··· Information provided

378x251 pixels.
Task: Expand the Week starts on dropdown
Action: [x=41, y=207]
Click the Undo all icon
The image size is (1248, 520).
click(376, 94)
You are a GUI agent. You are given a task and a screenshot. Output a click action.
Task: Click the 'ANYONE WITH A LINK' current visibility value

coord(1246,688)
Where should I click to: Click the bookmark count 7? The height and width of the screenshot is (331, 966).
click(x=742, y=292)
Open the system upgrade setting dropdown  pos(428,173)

······
··· Information provided

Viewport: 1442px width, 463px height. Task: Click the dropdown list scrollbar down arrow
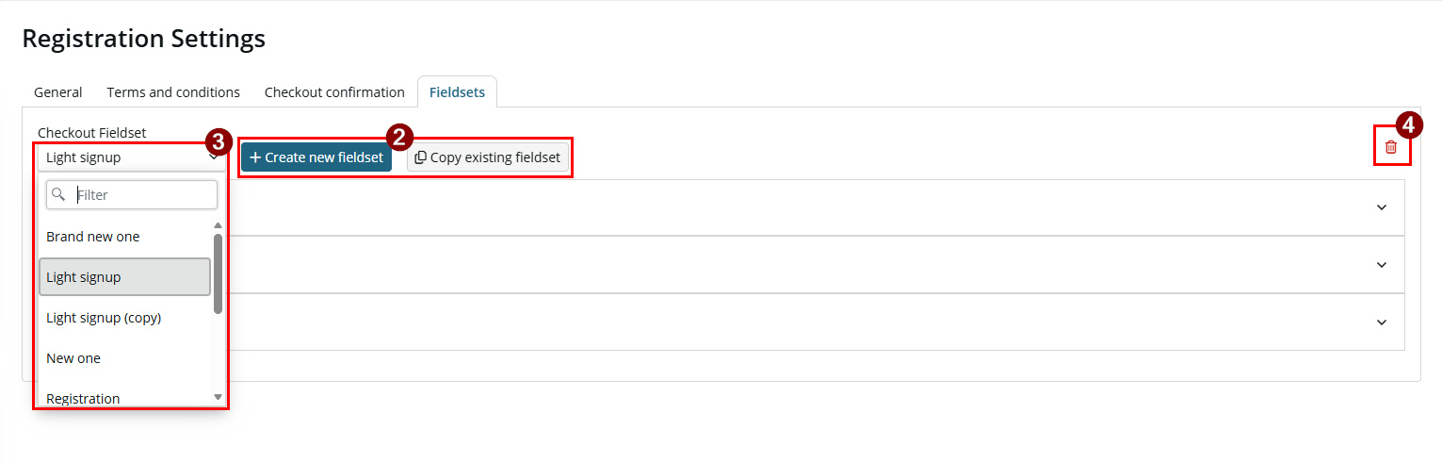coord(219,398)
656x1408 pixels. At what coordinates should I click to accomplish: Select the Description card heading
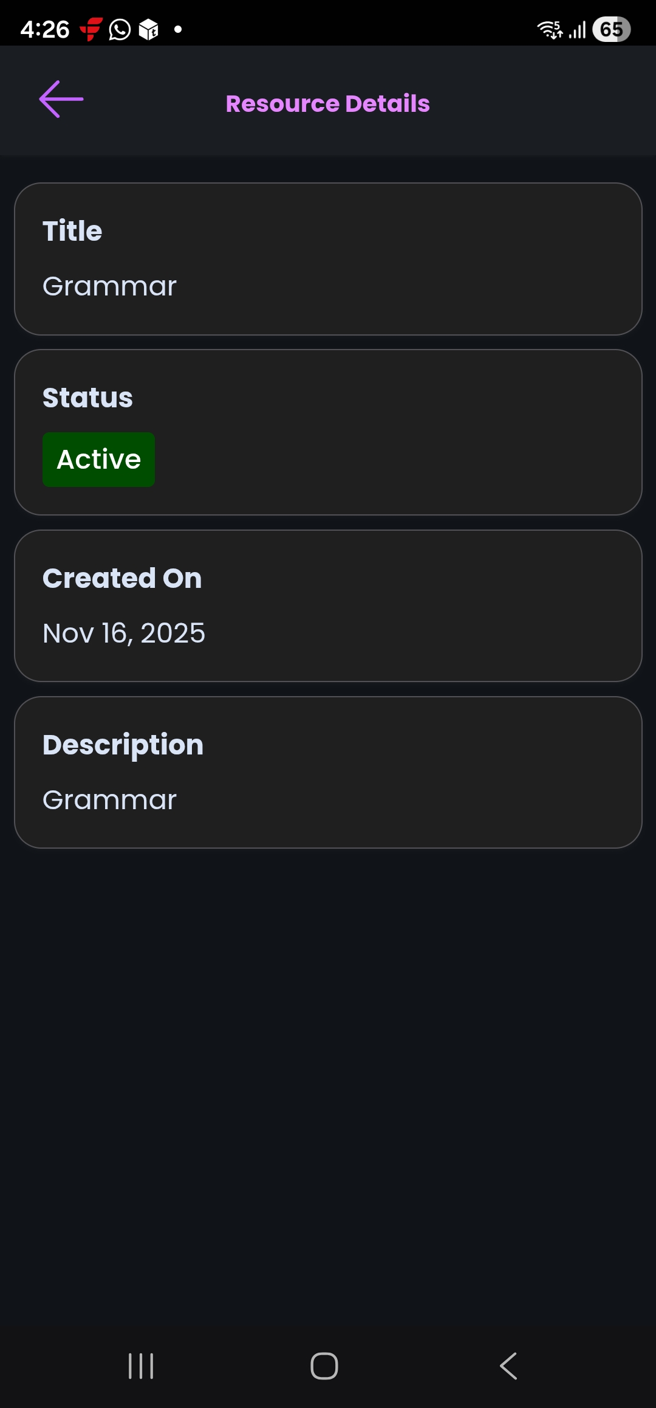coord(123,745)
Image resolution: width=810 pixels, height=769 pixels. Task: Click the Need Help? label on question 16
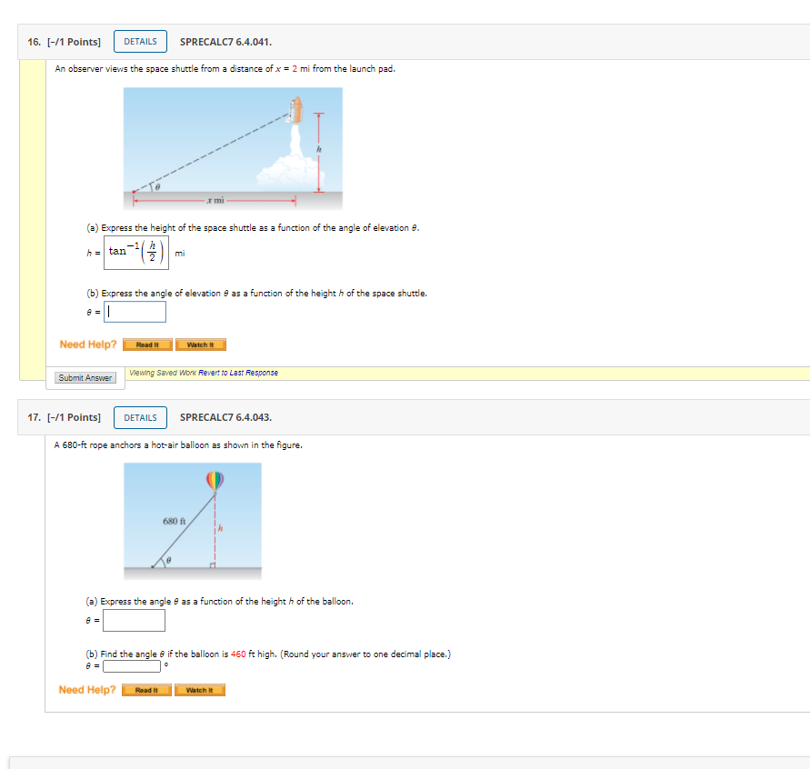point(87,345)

······

Task requirements:
What is needed is a verbatim copy of every line in the records above from the one containing "The image size is (1248, 520)." down to the one containing "Open the system", both included, and nothing more.

Solution to this task:
The image size is (1248, 520).
click(376, 94)
You are a GUI agent. You are given a task and a screenshot. Output a click action.
Task: Click the 'ANYONE WITH A LINK' current visibility value

coord(1246,688)
Where should I click to: Click the bookmark count 7? The height and width of the screenshot is (331, 966).
click(x=742, y=292)
Open the system upgrade setting dropdown  pos(428,173)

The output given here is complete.